Obviously it's Glenn's decision, but a video section for members would be a really beneficial addition to the forum. I for one will be looking to upgrade in 6-12 months and would love to see videos of potential purchases in action. I searched YouTube and looked at as many videos as I could when I had my classic problems. It would be interesting to see other member videos on the same machine to see how they compare. There could also be videos for problems, videos for mods, videos for how to's... Etc....

im now acutely aware that videos don't even exist anymore! .... But you know what I mean


----------



## series530 (Jan 4, 2013)

Hi Tony,

my version of blonding, as I understood it from Glenn during my training, is a little difficult to describe in words. Essentially as The Systemic Kid described, when properly ground and tamped, once coffee starts to appear from the porta filter, it will tend to have a dark almost gloopy consistency. It's almost like a liquid treacle. As the seconds tick by it will tend to be less gloopy and the colour will gradually lighten. With my Union Roasted beans it starts off very dark, it then quite quickly transitions into a mid brown and stays that way for some time and then it gradually gets lighter and lighter. The important thing, as I understood it from Glenn is to avoid having too much of the third stage. If you do you are simply topping up the shot glasses so as to get to 2 oz and not filling them with a rich coffee. Better, if you start to see mostly blonding, to stop and accept a shorter measure.

There is no magic definition of blonding, its more of a visual feel than anything else. I just make sure I stop before the coffee seems like dull dish water.

Personally, I try to dial and tamp to get to approx 25 seconds without blonding but with around 2 oz rather than pulling exactly 2 oz of shot in 25 seconds no matter what comes out... but that's just my way and it could b e utter tosh!!


----------



## Pdalowsky (Dec 31, 2012)

Cool, im hitting around 27 seconds too from flicking the switch

Many do swear by 30ml though which can confuse me, seems many do the 60ml thing too.

about the blonding comment, you dont actually mean the colour of the crema, but the actual flow from the PF? So it initially pours out very dark and almost treacly, then the colour of the pour lightens - is this the blonding?

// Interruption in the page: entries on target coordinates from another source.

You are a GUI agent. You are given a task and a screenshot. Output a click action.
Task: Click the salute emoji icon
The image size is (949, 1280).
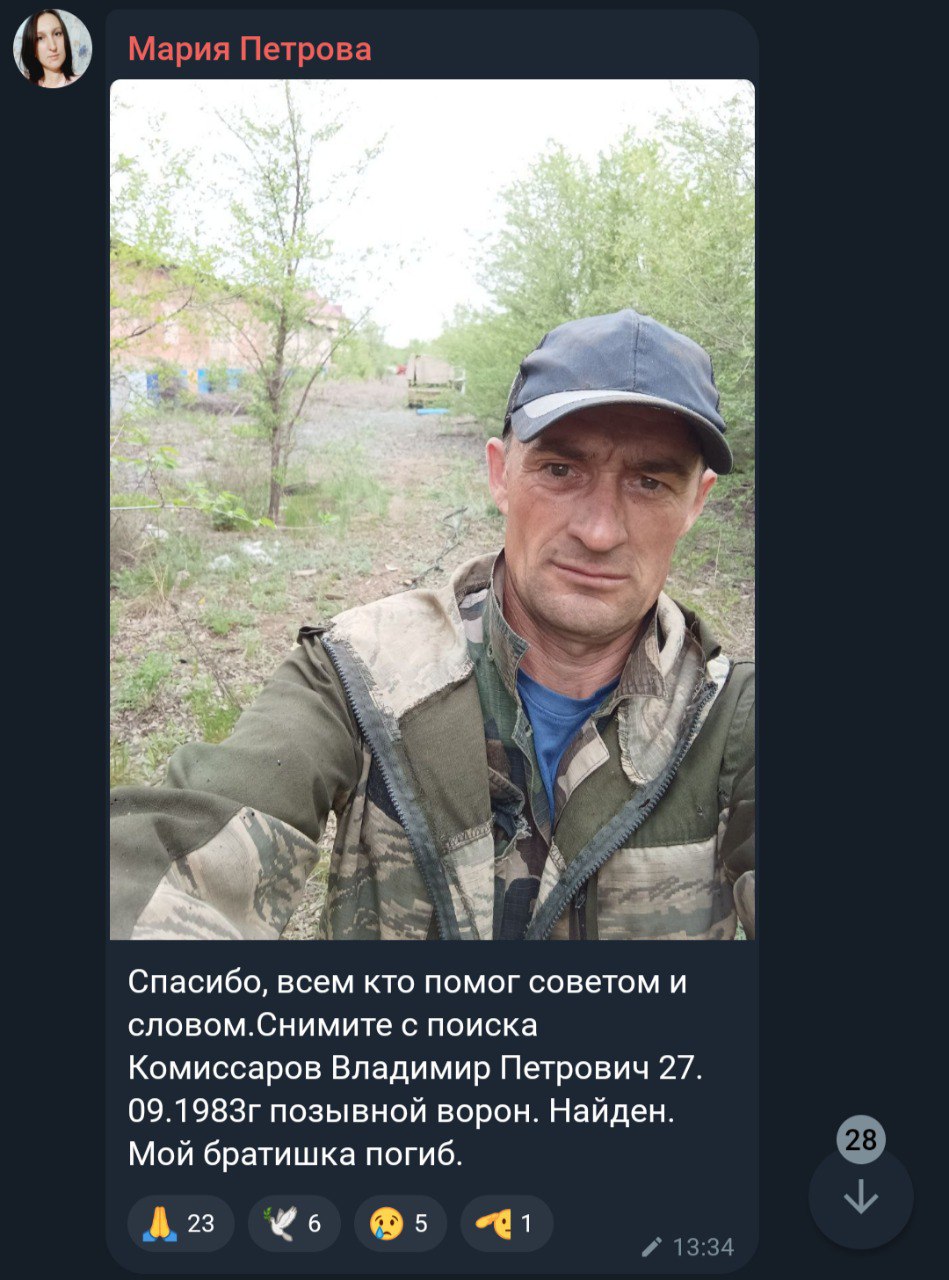pyautogui.click(x=493, y=1223)
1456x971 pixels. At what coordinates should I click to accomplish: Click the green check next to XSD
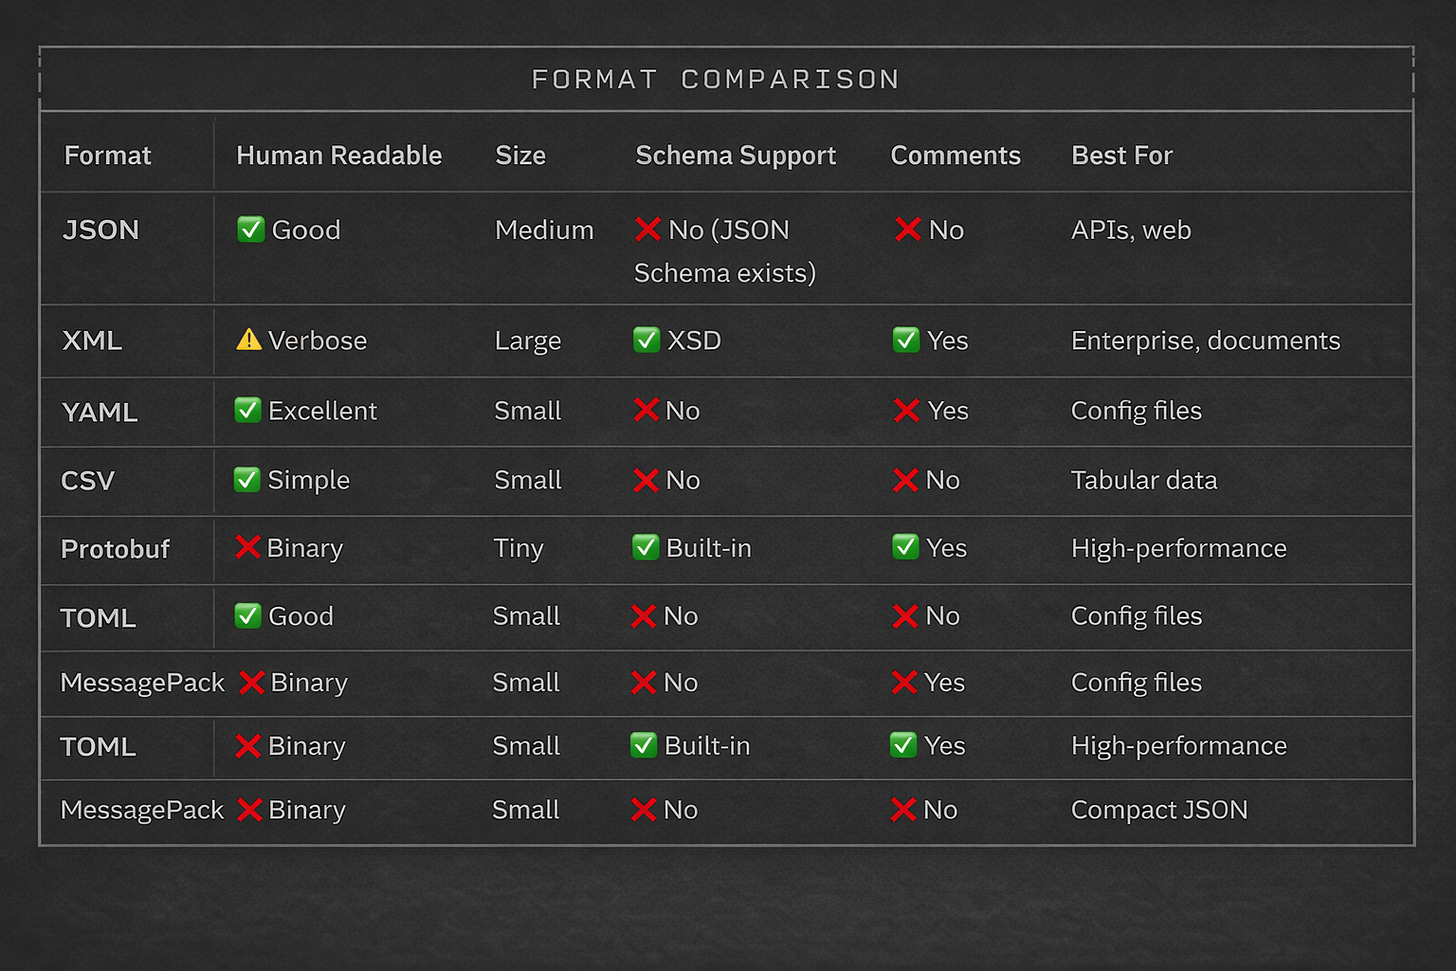coord(646,340)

I have learned not to tamp as hard as I was too lately which surprised me. Using pre ground coffee I was having to almost jump on the tamp to get it firm enough!!!! but now i can use a lot less pressure.


----------



## Gangstarrrrr (Mar 4, 2013)

Can anyone advise of the differences between the MK 1 and MK 2 models?


----------



## reneb (Nov 2, 2011)

I think the only difference is that the mk1 is timer only whereas with the mk2 you have the option of timer or on demand - i.e. you can grind for whatever time you want.


----------



## Maidop (Mar 13, 2013)

I've found that grinding into a cone and then stirring has made a real difference. My Mignon (brand new on Friday) definitely clumps, and so without stirring the shot comes through too quick, and the puck shows real signs of channeling. By grinding into a cone and stirring with a bamboo skewer the shot is slowing right down meaning I've had to make the grind a little coarser to compensate.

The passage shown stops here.